I want my students to know that they matter so that I can help them on the road toward healing. This past year, more than any, I felt like it has been important for them to know that. The feeling of not mattering and even more feeling invisible is something I struggle with at times. This struggle is something I’m working on with my therapist. He reminded me that the feelings of not mattering and invisibility are ones that will pop up my entire life. He likened it to a country road with a ditch on the side. While we travel down the road we are healing. We might fall into the ditch and feel like we should be ashamed that we are not on the road anymore, but in fact we are further away from the start of our journey and that first wound that made us feel that way than we were a year ago or six years ago. We just need to get back up and start walking. My therapist has been a helpful hand in picking me up when I’ve fallen into the ditch. It’s because of him I decided to teach in my pajamas. Simple comforts can help us remember that we are loved. Many of my students have fallen into the ditch this year and I want them to know they are loved.
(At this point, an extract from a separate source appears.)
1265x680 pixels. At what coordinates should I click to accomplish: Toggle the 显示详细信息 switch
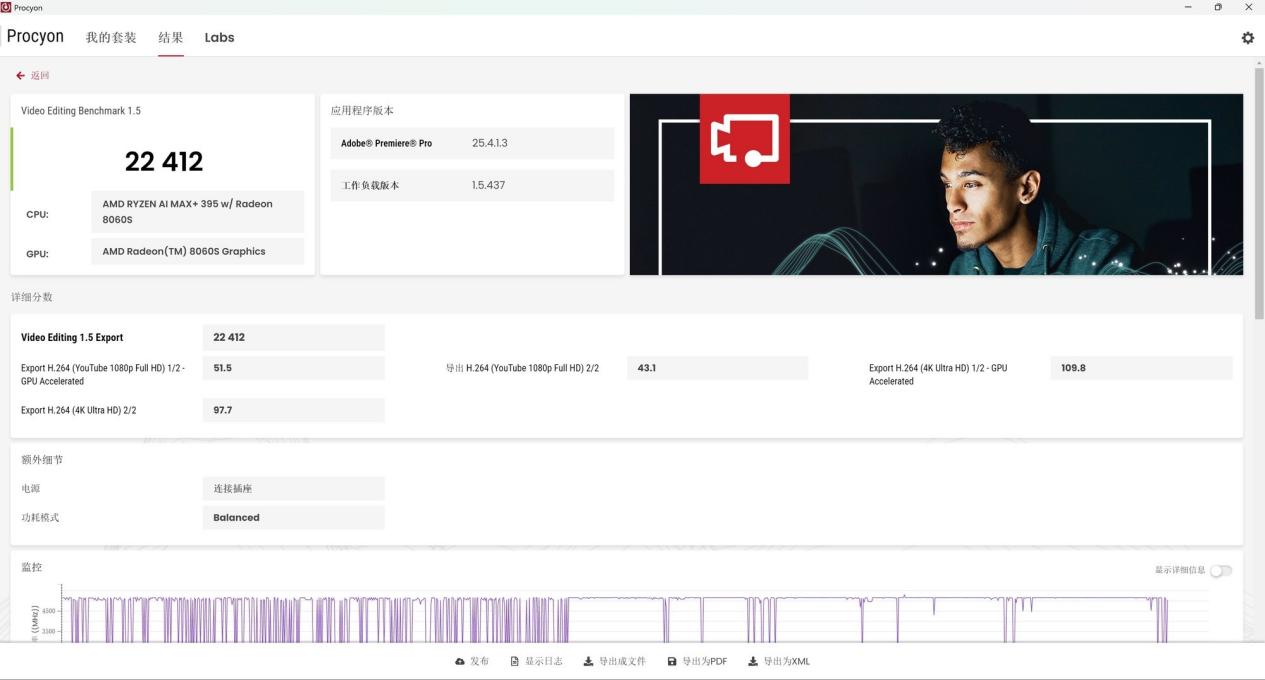pos(1220,570)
This year as I taught from home I felt like I didn’t matter and that I was invisible to my school community. These feelings are what led me to finalizing seeing a therapist, which has been incredibly healing. He let me know that it is okay to feel anxious, sad, irrelevant, and invisible at times. Those feelings are feelings Jesus felt when he died for us which is why when I feel that way I can know he has compassion for me. Also, because he felt that way I know it is normal to feel that way too and so then I don’t feel so bad. I know my students have been feeling the same as me and I have compassion for them, and so during each class I made sure to tell them how much I love them, how much they matter, and made sure to spend time talking to them so that they feel seen. We played games, I made polls for my baby girl’s name (this brought some great laughter), let them play with my co-teacher puppies (well, only virtually) who sat next to me during nearly every lesson (or actually they wrestled and yipped, spilled water bowls, and generally added the chaos back to my classroom), and most of all I just listened to them. My favorite time doing this came two weeks before the end of the year as we were preparing for the state mandated MAP test. Through zoom I was able to meet with each of my students and tell each of them how much they mattered to me.

I don’t know how my students did on their tests yet, but I am guessing that they did well. I do know that each of them ended the year feeling known and loved (and hopefully a little proud at the great work they did).

Three weeks ago on the last day of school Jesus did something fun for me. He reminded me that I matter and that I am not invisible. My students awarded me one of the ten staff members of the year. I still feel honored and seen. Maybe I should teach in my pajamas every year. Maybe my puppies should show up to my classroom in real life next year. Maybe my students do know they are loved (puppies can do that). Maybe that love will help my student who is still waiting for her dad to recover from Covid.